◆ Written request 1 ◆
Rewrite the entries, starting at their first line and stopping after the line that contains "Click the ellipsis". Replace "checkbox" with "tick box" and keep everything else the same.

◆ Text section ◆
Former President Donald Trump made no secret that he hated Washington, D.C., when he first ran for president. He even nicknamed it the “Swamp.”
But no modern president more than Ronald Reagan meant it as much and showed the city his backside as often.
Here’s how Reagan biographer Craig Shirley, the author of the forthcoming book The Search for Reagan: The Appealing Intellectual Conservatism of Ronald Reagan, described the Gipper’s disdain.
“Reagan left town whenever he could. He was at his California ranch for one year out of his presidency. He and Nancy went to Camp David almost every weekend. They got out of Dodge whenever they could. He didn’t like Washington. He didn’t like what it represented,” Shirley said in an interview.
“You know, he came back to Washington, I think, twice: once to accept the Medal of Freedom from [former President George H.W.] Bush and the other for his lying-in-state in the U.S. Capitol,” he added.
There are few scholars and former political aides who know more about Reagan than Shirley. He has written four well-received books on the 40th president, and his latest, published by Post Hill Press and set for release Feb. 13, is a delightful addition with something new: an epic takedown of Washington.
Shirley writes off the events out-of-towners love about Washington, such as the White House Correspondents’ Association Dinner, appearances on Sunday talk shows, and lobbyist-funded Georgetown cocktail parties.

◆ Input for this task ◆
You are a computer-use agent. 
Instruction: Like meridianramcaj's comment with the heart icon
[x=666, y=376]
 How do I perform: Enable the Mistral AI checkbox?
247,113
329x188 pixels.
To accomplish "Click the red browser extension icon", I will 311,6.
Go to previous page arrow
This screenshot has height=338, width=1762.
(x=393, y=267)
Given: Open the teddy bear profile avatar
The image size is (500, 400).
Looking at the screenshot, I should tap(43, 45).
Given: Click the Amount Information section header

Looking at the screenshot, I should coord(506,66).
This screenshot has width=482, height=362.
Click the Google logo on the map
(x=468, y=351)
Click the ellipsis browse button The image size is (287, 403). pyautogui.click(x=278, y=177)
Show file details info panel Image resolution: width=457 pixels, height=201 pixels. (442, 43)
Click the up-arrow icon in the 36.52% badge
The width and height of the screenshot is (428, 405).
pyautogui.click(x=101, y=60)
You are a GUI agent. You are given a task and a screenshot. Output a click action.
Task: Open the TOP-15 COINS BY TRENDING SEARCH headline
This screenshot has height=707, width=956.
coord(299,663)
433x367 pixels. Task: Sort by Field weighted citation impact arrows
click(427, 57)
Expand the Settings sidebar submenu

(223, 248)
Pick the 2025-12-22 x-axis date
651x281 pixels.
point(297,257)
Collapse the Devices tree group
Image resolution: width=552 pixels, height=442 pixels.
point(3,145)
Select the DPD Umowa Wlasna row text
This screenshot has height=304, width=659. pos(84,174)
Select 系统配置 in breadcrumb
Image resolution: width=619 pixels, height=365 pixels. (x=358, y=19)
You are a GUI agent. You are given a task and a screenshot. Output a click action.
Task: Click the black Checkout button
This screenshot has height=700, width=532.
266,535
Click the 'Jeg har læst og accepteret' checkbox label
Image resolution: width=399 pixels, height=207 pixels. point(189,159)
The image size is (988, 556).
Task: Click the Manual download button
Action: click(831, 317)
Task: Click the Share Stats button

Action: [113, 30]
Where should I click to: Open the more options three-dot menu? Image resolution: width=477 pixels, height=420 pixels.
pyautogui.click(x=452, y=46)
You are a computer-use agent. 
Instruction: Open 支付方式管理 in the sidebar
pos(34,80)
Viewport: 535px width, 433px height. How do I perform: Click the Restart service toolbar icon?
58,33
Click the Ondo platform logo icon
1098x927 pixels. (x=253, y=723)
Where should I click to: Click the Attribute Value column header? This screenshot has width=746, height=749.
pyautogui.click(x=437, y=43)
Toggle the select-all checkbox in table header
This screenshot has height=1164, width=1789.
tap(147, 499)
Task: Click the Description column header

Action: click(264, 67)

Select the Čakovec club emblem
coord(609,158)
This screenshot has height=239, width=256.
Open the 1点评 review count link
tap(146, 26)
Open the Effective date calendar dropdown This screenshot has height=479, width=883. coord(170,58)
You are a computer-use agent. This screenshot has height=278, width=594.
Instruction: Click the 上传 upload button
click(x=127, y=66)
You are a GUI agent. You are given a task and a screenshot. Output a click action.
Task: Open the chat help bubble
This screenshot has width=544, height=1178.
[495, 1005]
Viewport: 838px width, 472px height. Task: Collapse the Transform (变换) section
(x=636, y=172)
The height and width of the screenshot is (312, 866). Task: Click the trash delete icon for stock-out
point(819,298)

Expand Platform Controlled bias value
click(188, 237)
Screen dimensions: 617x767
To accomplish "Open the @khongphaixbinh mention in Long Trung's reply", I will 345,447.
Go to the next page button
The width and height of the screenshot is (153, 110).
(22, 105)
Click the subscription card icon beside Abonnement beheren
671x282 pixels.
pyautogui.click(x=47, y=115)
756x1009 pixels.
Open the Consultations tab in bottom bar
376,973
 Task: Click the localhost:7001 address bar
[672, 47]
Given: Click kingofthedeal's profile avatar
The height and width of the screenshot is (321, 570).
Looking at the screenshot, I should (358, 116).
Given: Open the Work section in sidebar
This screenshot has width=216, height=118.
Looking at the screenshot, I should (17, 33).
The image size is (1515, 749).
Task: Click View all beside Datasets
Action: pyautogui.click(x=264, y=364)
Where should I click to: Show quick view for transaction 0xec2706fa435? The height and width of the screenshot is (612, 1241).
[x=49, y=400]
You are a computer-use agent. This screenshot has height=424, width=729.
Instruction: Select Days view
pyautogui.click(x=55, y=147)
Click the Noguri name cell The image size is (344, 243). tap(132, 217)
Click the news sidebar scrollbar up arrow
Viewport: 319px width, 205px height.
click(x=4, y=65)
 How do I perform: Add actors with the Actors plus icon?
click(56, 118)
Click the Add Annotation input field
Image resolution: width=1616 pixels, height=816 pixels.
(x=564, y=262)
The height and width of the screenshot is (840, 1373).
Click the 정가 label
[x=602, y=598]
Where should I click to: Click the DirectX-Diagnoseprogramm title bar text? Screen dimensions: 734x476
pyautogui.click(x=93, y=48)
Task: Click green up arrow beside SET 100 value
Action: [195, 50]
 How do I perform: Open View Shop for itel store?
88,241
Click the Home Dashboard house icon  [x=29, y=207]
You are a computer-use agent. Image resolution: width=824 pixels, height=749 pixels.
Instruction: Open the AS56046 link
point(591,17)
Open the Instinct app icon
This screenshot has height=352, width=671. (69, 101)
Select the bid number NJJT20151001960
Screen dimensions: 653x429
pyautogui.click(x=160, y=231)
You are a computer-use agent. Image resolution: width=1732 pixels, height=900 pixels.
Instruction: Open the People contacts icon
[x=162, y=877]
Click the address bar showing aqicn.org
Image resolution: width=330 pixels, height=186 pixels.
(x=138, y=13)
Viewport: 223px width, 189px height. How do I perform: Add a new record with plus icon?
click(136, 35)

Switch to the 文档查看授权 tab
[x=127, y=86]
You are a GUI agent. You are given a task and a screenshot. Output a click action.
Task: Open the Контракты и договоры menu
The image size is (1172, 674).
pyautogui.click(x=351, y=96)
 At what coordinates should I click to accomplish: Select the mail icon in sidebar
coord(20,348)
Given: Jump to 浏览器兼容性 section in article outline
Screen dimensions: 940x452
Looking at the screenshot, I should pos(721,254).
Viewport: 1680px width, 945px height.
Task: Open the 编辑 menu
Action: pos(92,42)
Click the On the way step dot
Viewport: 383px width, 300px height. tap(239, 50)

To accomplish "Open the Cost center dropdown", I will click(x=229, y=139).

◆ Written request 2 ◆
In the text on Reagan's dislike of Washington, what reason does Shirley give for Reagan leaving town whenever he could?

◆ Correct output 1 ◆
You are a computer-use agent. 
Instruction: Like meridianramcaj's comment with the heart icon
[x=666, y=376]
 How do I perform: Enable the Mistral AI tick box?
247,113
329x188 pixels.
To accomplish "Click the red browser extension icon", I will 311,6.
Go to previous page arrow
This screenshot has height=338, width=1762.
(x=393, y=267)
Given: Open the teddy bear profile avatar
The image size is (500, 400).
Looking at the screenshot, I should tap(43, 45).
Given: Click the Amount Information section header

Looking at the screenshot, I should coord(506,66).
This screenshot has width=482, height=362.
Click the Google logo on the map
(x=468, y=351)
Click the ellipsis browse button The image size is (287, 403). pyautogui.click(x=278, y=177)

◆ Correct output 2 ◆
Shirley says Reagan left town because he didn't like Washington or what it represented.